Le ministre des Travaux publics a lancé les travaux de réhabilitation du boulevard Triomphal Omar-Bongo le 25 octobre. 7 à 8 milliards de francs CFA seront nécessaires pour la réalisation de ces travaux effectués par l’entreprise Colas sur un linéaire de 3 km.

L’état de délabrement avancé du boulevard Triomphal Omar-Bongo défraie la chronique depuis un peu plus d’un an. Construit à la veille du sommet de l’Organisation de l’Union africaine (OUA) à Libreville, en juillet en 1977, cette voie qui va du Rond-point de la Démocratie aux feux tricolores des Affaires étrangères est en piteux état dans certaines de ses sections.

Pour remettre à niveau ce tronçon de 3 km qui enregistre une dense fréquence du trafic, le ministre en des Travaux publics, Justin Ndoudangoye, a lancé le 25 octobre, les travaux de sa réhabilitation.

«Cette voie a été construite en 1977. Elle totalise aujourd’hui 42 ans. Or, nous savons que la durée de vie d’une voie oscille entre 20 et 30 ans. Avec l’état actuel du Boulevard triomphal baptisé Omar Bongo, il était plus qu’urgent de lancer ces travaux», a déclaré Justin Ndoudangoye qui estime que le temps est à l’origine du délabrement de cette voie. «Ces travaux étaient déjà prévus dans le cadre de l’amélioration de la circulation dans le Grand Libreville. Les études sont à profiler. Nous oscillerons donc entre 7 et 8 milliards», a-t-il ajouté.

Selon Louis Désiré Obiang Nguéma, technicien à l’Agence nationale des grands travaux et infrastructures (ANGTI), les gros travaux consisteront à rechanger la structure de route existante, ainsi que tous les ouvrages hydrauliques. «Vous constaterez beaucoup d’affaissements sur la voie. L’objectif c’est de changer tous les ouvrages qui sont sur le linéaire. Notamment le cas du Sénat, vous voyez une forte dégradation de la route. Nous avons l’exécution de tout ce qui est trottoir, on va aussi optimiser te terre-plein central en rehaussant le niveau des bordures pour éviter le passage des voitures qui causent des accidents», a-t-il expliqué.

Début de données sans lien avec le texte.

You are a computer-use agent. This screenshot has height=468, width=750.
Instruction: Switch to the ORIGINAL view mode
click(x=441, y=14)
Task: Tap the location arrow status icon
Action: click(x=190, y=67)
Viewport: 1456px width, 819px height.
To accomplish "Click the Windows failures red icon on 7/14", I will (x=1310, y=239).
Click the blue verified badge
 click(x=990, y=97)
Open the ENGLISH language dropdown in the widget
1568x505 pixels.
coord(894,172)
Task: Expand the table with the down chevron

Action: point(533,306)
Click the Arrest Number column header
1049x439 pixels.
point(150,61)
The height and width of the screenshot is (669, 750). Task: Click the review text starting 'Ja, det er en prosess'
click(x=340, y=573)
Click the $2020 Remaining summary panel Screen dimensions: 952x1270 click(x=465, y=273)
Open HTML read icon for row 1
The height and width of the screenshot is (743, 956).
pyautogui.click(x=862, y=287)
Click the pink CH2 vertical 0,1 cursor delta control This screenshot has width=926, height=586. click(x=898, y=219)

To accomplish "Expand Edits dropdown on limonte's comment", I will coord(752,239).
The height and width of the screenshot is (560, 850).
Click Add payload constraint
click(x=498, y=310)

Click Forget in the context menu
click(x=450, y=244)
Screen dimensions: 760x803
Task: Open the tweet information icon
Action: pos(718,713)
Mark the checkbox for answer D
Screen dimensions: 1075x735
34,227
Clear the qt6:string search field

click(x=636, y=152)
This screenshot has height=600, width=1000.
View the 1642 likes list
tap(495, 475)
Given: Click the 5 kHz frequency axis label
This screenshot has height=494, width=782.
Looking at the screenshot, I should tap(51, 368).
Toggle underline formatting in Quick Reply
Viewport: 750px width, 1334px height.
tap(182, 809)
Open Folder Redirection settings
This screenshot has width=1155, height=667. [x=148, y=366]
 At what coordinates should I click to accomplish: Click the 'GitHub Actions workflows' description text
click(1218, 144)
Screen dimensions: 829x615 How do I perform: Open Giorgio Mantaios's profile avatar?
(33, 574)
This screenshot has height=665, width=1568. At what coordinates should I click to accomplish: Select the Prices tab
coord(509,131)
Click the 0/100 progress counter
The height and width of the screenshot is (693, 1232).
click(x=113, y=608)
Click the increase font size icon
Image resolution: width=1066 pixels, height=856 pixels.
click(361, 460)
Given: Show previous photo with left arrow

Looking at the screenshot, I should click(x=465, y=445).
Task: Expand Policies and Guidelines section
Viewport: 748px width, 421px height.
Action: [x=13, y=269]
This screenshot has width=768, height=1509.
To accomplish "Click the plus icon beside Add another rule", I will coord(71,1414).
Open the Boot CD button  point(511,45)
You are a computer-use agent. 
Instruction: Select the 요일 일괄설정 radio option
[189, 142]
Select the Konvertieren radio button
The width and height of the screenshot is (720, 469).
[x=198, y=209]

Prévus pour durer 5 à 6 mois, ces travaux débutent, selon le directeur général de Colas, entreprise en charge des travaux, par le curage et le nettoyage. Le but, a-t-il fait savoir, est de mieux cerner le sujet de l’hydraulique qu’il juge «important parce qu’il y a beaucoup d’inondations, beaucoup d’eau». Ce qui affecte considérablement les bases de l’infrastructure.

Un plan de régularisation de la circulation est prévu durant la période des travaux. «C’est un axe qui fait plus de 3 km en 4 voies très fréquentées, avec beaucoup de riverains également. Donc on va organiser les travaux pour perturber le moins possible la vie de tout le monde», a-t-il précisé.